→ Written request
Recast every line of the records below as a numbered list, and leave out any blank lines.

## start Data for processing

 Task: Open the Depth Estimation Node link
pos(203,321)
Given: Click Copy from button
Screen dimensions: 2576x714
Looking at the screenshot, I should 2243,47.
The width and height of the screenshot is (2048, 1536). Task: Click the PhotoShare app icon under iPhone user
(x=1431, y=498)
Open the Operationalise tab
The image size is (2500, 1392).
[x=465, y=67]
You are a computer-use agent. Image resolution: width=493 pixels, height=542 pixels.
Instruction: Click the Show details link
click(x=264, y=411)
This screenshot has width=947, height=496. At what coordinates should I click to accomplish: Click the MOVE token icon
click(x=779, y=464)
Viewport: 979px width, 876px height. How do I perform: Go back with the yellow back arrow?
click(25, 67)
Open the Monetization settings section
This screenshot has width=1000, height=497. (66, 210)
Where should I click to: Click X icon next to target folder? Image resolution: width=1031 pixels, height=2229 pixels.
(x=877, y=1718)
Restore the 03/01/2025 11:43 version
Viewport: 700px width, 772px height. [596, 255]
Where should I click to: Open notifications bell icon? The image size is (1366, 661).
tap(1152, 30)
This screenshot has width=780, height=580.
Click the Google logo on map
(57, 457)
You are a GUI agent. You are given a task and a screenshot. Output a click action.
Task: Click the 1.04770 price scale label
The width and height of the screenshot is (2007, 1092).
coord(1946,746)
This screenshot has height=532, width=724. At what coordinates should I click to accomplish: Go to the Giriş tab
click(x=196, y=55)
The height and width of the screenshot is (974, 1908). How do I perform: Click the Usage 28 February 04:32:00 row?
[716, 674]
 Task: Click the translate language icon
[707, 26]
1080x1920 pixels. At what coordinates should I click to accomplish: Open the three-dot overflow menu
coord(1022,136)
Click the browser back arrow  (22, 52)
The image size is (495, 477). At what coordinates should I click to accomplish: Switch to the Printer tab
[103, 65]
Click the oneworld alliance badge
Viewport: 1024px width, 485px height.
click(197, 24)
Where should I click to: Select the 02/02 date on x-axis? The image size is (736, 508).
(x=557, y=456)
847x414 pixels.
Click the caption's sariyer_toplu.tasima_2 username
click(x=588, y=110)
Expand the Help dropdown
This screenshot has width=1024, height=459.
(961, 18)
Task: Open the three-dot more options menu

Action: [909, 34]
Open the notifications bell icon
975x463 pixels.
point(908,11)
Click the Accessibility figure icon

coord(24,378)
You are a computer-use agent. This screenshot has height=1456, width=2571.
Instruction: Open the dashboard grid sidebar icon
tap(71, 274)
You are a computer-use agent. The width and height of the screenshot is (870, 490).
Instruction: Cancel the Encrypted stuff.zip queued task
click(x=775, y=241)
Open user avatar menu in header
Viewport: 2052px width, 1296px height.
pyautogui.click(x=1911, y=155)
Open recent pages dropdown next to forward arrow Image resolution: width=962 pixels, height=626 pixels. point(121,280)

## end Data for processing

→ Answer to the task
1.  Task: Open the Depth Estimation Node link
2. pos(203,321)
3. Given: Click Copy from button
4. Screen dimensions: 2576x714
5. Looking at the screenshot, I should 2243,47.
6. The width and height of the screenshot is (2048, 1536). Task: Click the PhotoShare app icon under iPhone user
7. (x=1431, y=498)
8. Open the Operationalise tab
9. The image size is (2500, 1392).
10. [x=465, y=67]
11. You are a computer-use agent. Image resolution: width=493 pixels, height=542 pixels.
12. Instruction: Click the Show details link
13. click(x=264, y=411)
14. This screenshot has width=947, height=496. At what coordinates should I click to accomplish: Click the MOVE token icon
15. click(x=779, y=464)
16. Viewport: 979px width, 876px height. How do I perform: Go back with the yellow back arrow?
17. click(25, 67)
18. Open the Monetization settings section
19. This screenshot has width=1000, height=497. (66, 210)
20. Where should I click to: Click X icon next to target folder? Image resolution: width=1031 pixels, height=2229 pixels.
21. (x=877, y=1718)
22. Restore the 03/01/2025 11:43 version
23. Viewport: 700px width, 772px height. [596, 255]
24. Where should I click to: Open notifications bell icon? The image size is (1366, 661).
25. tap(1152, 30)
26. This screenshot has width=780, height=580.
27. Click the Google logo on map
28. (57, 457)
29. You are a GUI agent. You are given a task and a screenshot. Output a click action.
30. Task: Click the 1.04770 price scale label
31. The width and height of the screenshot is (2007, 1092).
32. coord(1946,746)
33. This screenshot has height=532, width=724. At what coordinates should I click to accomplish: Go to the Giriş tab
34. click(x=196, y=55)
35. The height and width of the screenshot is (974, 1908). How do I perform: Click the Usage 28 February 04:32:00 row?
36. [716, 674]
37.  Task: Click the translate language icon
38. [707, 26]
39. 1080x1920 pixels. At what coordinates should I click to accomplish: Open the three-dot overflow menu
40. coord(1022,136)
41. Click the browser back arrow  (22, 52)
42. The image size is (495, 477). At what coordinates should I click to accomplish: Switch to the Printer tab
43. [103, 65]
44. Click the oneworld alliance badge
45. Viewport: 1024px width, 485px height.
46. click(197, 24)
47. Where should I click to: Select the 02/02 date on x-axis? The image size is (736, 508).
48. (x=557, y=456)
49. 847x414 pixels.
50. Click the caption's sariyer_toplu.tasima_2 username
51. click(x=588, y=110)
52. Expand the Help dropdown
53. This screenshot has width=1024, height=459.
54. (961, 18)
55. Task: Open the three-dot more options menu
56. Action: [909, 34]
57. Open the notifications bell icon
58. 975x463 pixels.
59. point(908,11)
60. Click the Accessibility figure icon
61. coord(24,378)
62. You are a computer-use agent. This screenshot has height=1456, width=2571.
63. Instruction: Open the dashboard grid sidebar icon
64. tap(71, 274)
65. You are a computer-use agent. The width and height of the screenshot is (870, 490).
66. Instruction: Cancel the Encrypted stuff.zip queued task
67. click(x=775, y=241)
68. Open user avatar menu in header
69. Viewport: 2052px width, 1296px height.
70. pyautogui.click(x=1911, y=155)
71. Open recent pages dropdown next to forward arrow Image resolution: width=962 pixels, height=626 pixels. point(121,280)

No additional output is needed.